I was silenced and made invisible and no one spoke to me except for
Men who wanted to trade $$ for my body. Well I did get saved and moved on
It has changed my view points. Society has changed and even the trans group
Has changed. I even had to block trans on facebook due to them having no
Idea my era was marginilized to being the sex class. Men don't marry girls who cant
Get pregnant but they definitely use our bodies.  Sex class.
It is ironic how life changes. Now left my last job making upwards  of
6k a month. Things change and men love to hear me talk. I'm still sex
Trade engaged. It's embedded in me. But the stigma from whith in
Is terrible.
What I'm saying is when you think you can't get any lowe,
You can get equally high in status also. I went from standing on street corners
Selling my body to driving a fully loaded brand new Camry. And I still
Have my looks. I quit herion cold turkey no methedone. I have been raped
So many times it is a very unemotional event now. You can't break me

I will prevail and so will you. You must find you little tiny bit of inner hope and
Strength somewhere inside you. It is there you have to find it.
Even a gram of it is enough to keep you alive to see the sun come up.
I know I was there from an era very few know anything about.
Dream about tommorow






Title: Re: Shattered
Post by: anais on May 31, 2014, 06:56:57 PM
A friend send me this song today because I'm also going through a rough period in my life and it really got to me.
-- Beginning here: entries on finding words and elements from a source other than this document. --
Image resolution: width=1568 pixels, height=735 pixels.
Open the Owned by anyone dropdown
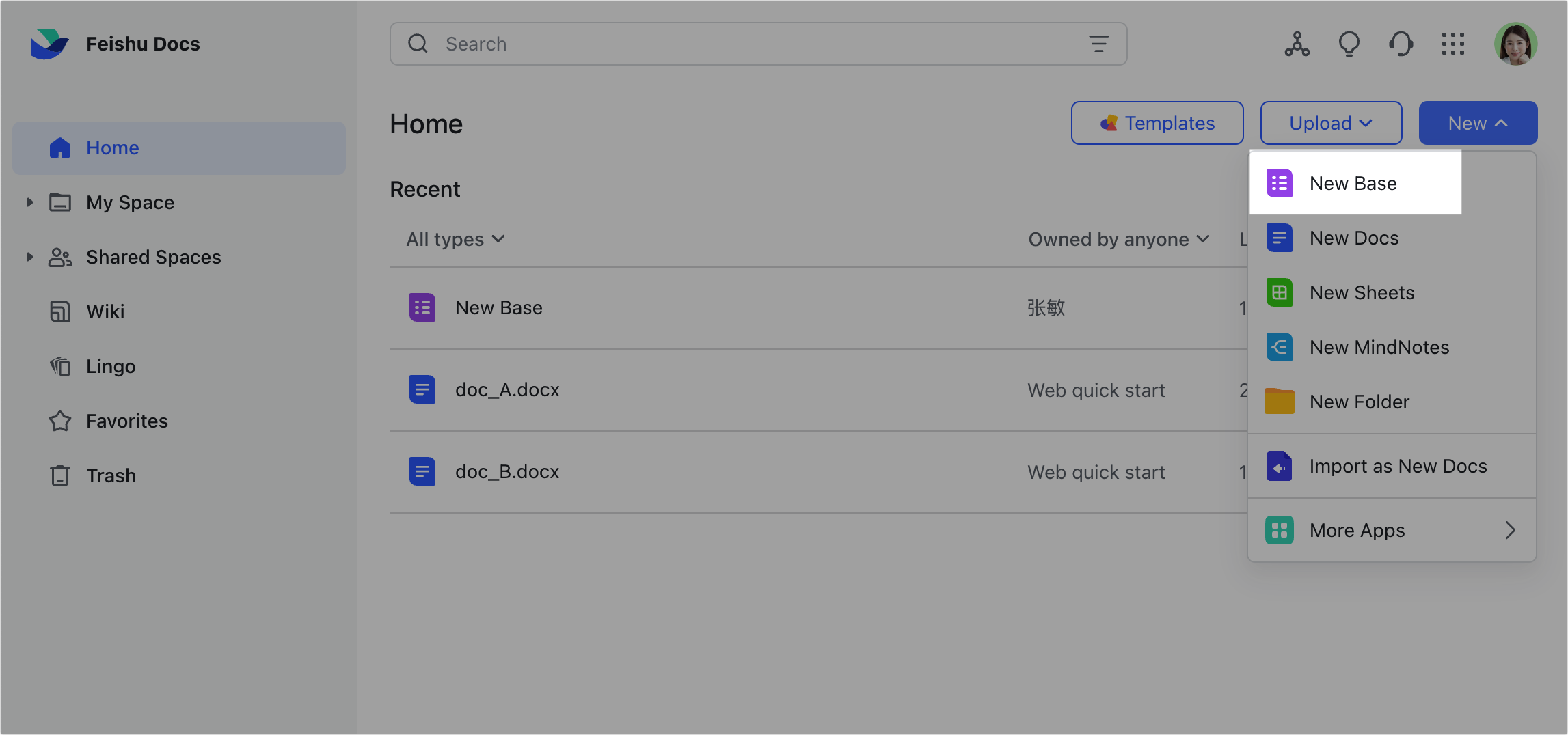1119,239
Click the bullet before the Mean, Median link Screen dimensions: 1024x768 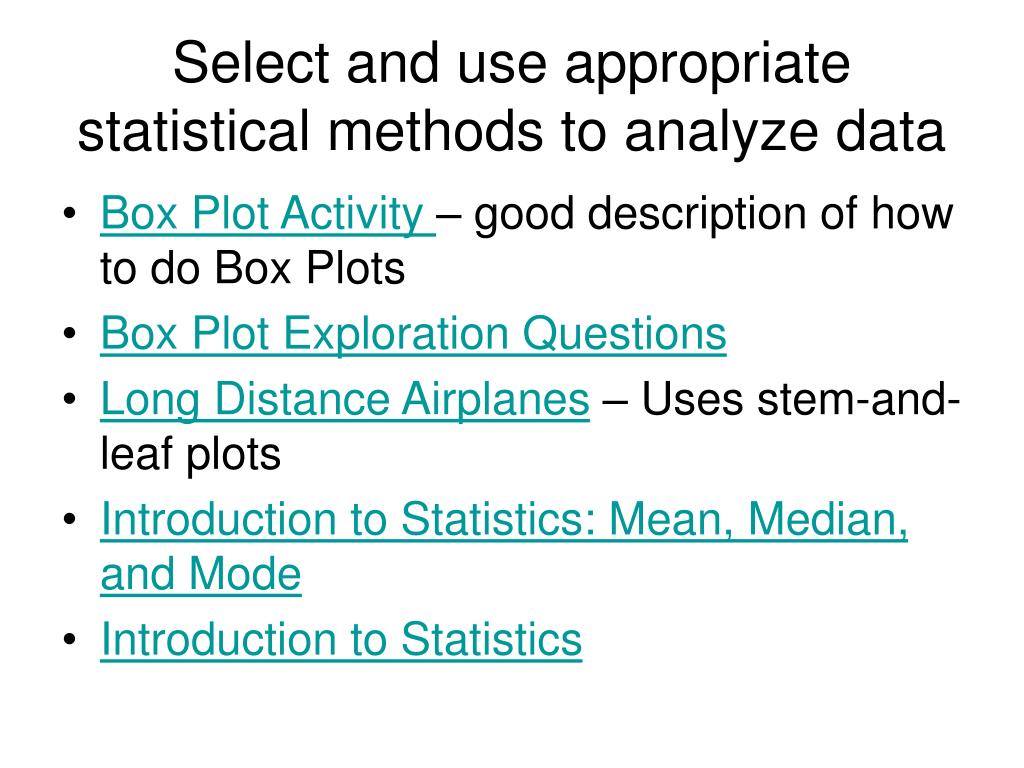coord(70,520)
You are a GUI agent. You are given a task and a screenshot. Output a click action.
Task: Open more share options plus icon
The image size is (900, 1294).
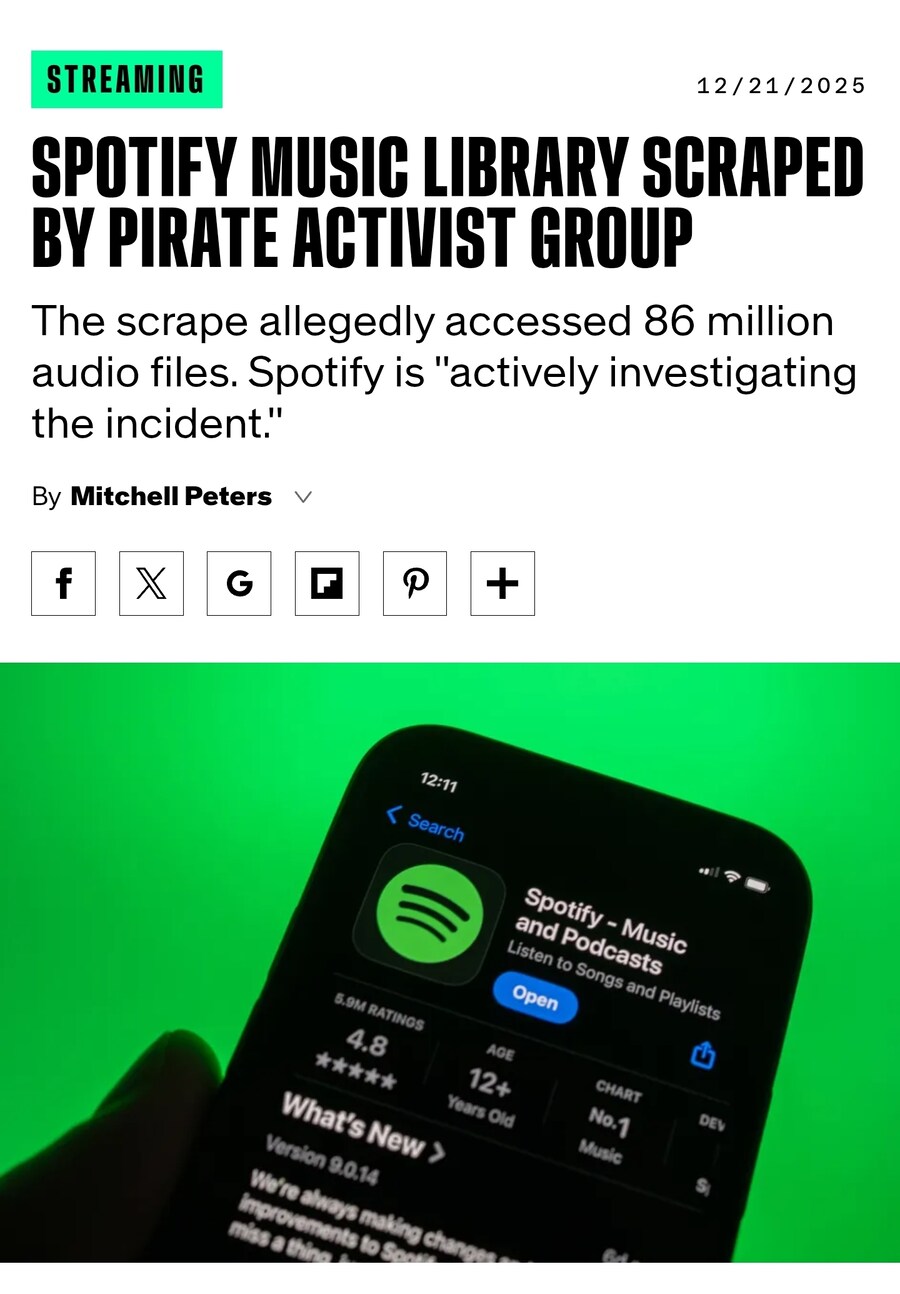[503, 583]
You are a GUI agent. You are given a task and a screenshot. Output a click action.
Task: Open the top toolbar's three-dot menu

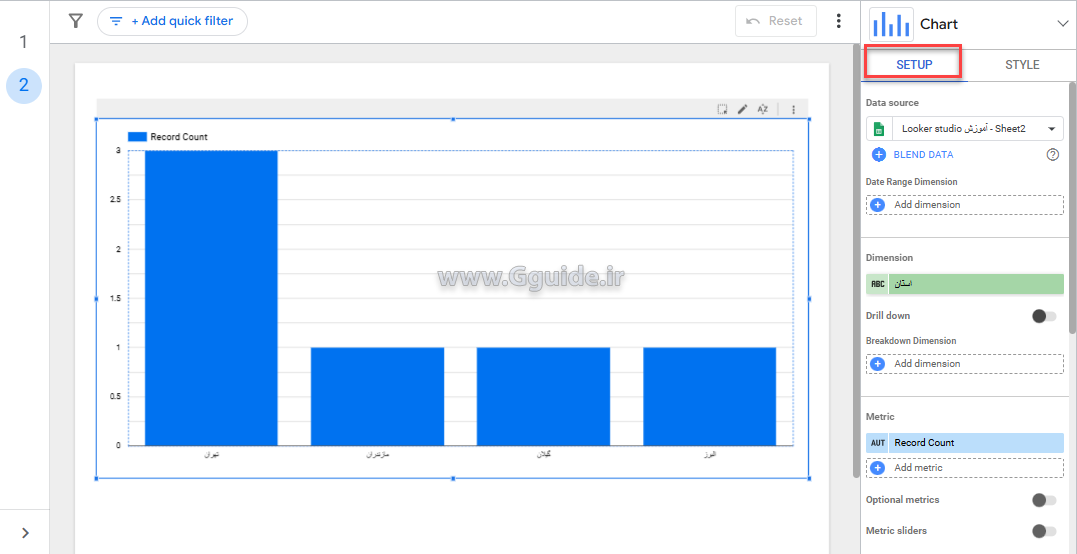click(838, 21)

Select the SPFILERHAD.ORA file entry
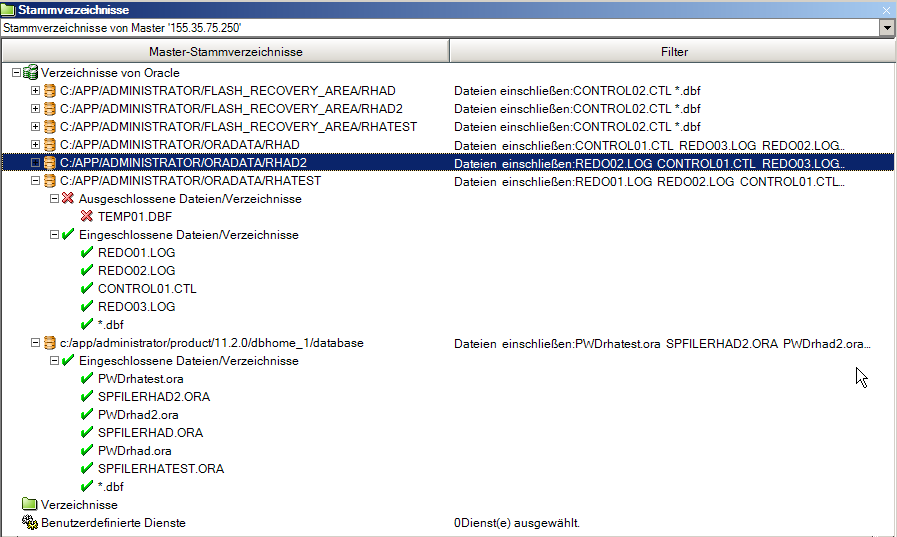(150, 433)
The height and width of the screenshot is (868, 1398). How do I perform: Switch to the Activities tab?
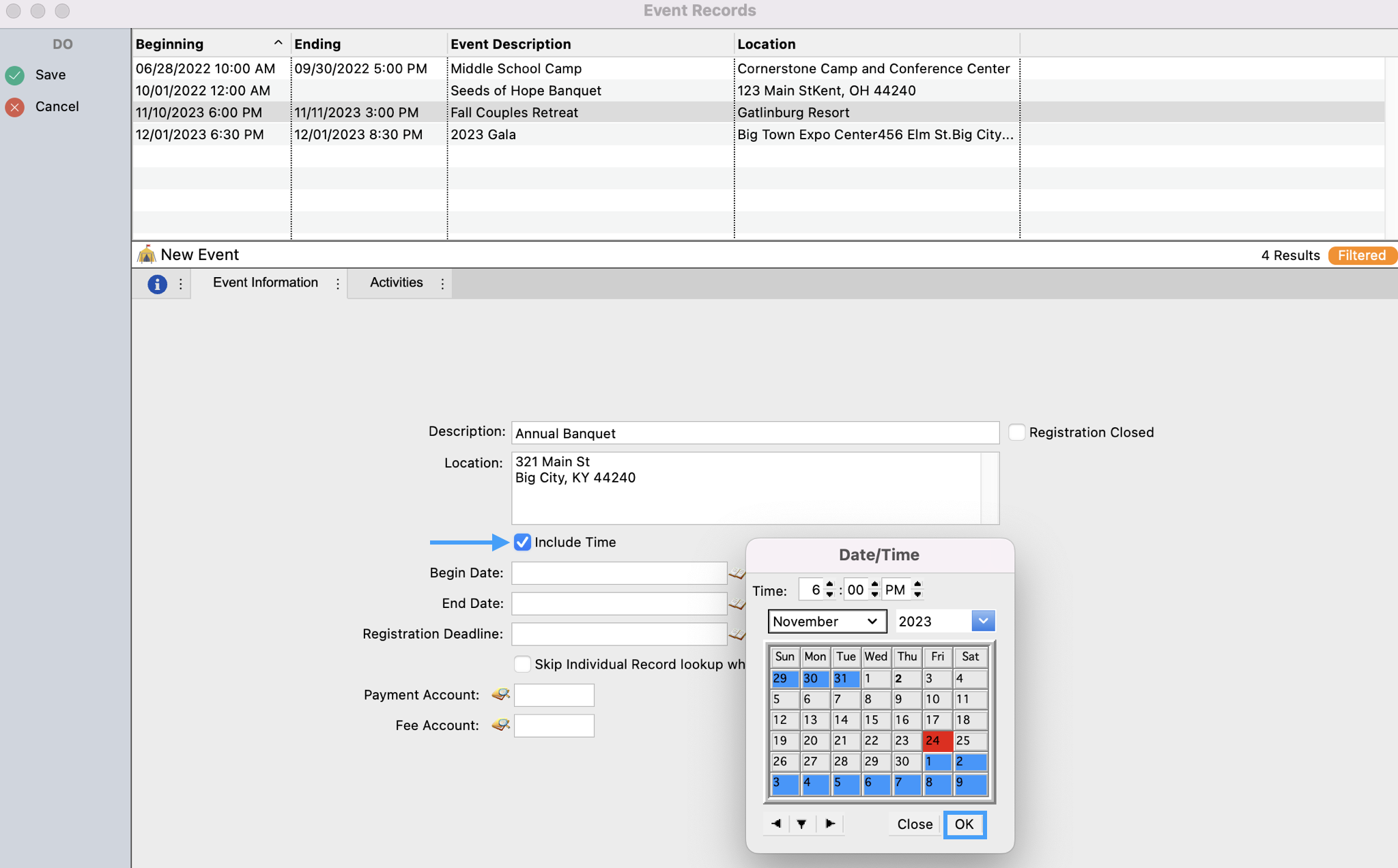click(x=396, y=283)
http://www.youtube.com/watch?v=S2N_uvnvGbI

I hope you hold on and be strong to get through these tough times.
Title: Re: Shattered
Post by: KittyKat on June 01, 2014, 08:50:21 AM
Life gets hard at times, but its worth living. You just have to hold on to the important things in a dark times. I've been in the hospital 3 times now since September and spent almost 3 months combined there. What I'm trying to do now is look at positive things only, nobody has time to spend on negative thoughts in this world, especially when those thoughts are going to cause pain.
Title: Re: Shattered
Post by: Rachel on June 01, 2014, 05:38:27 PM
Allison, I a hopeful your situation will get better. Keep on going and staying clean and sober.

I know right now it is bad and dealing with all is extremely difficult and painful but you can do it.

I once had court ordered 6 months of weekly group and weekly counseling for alcohol with supervised urine samples for drugs and alcohol. If I screwed up I would be in jail.  I was free for 6 months then fell the day I got off the program. 5 years later I was curled up in a ball crying the day I gave up alcohol and drugs. It was a really tough year but I am now free for 16 years. You can do it.
Title: Re: Shattered
Post by: allisonsteph on June 02, 2014, 07:40:59 AM
Day number 15 clean. I attended my first NA meeting last night. I spent the weekend In a motel, but will be back on the streets tonight. I will check in when possible.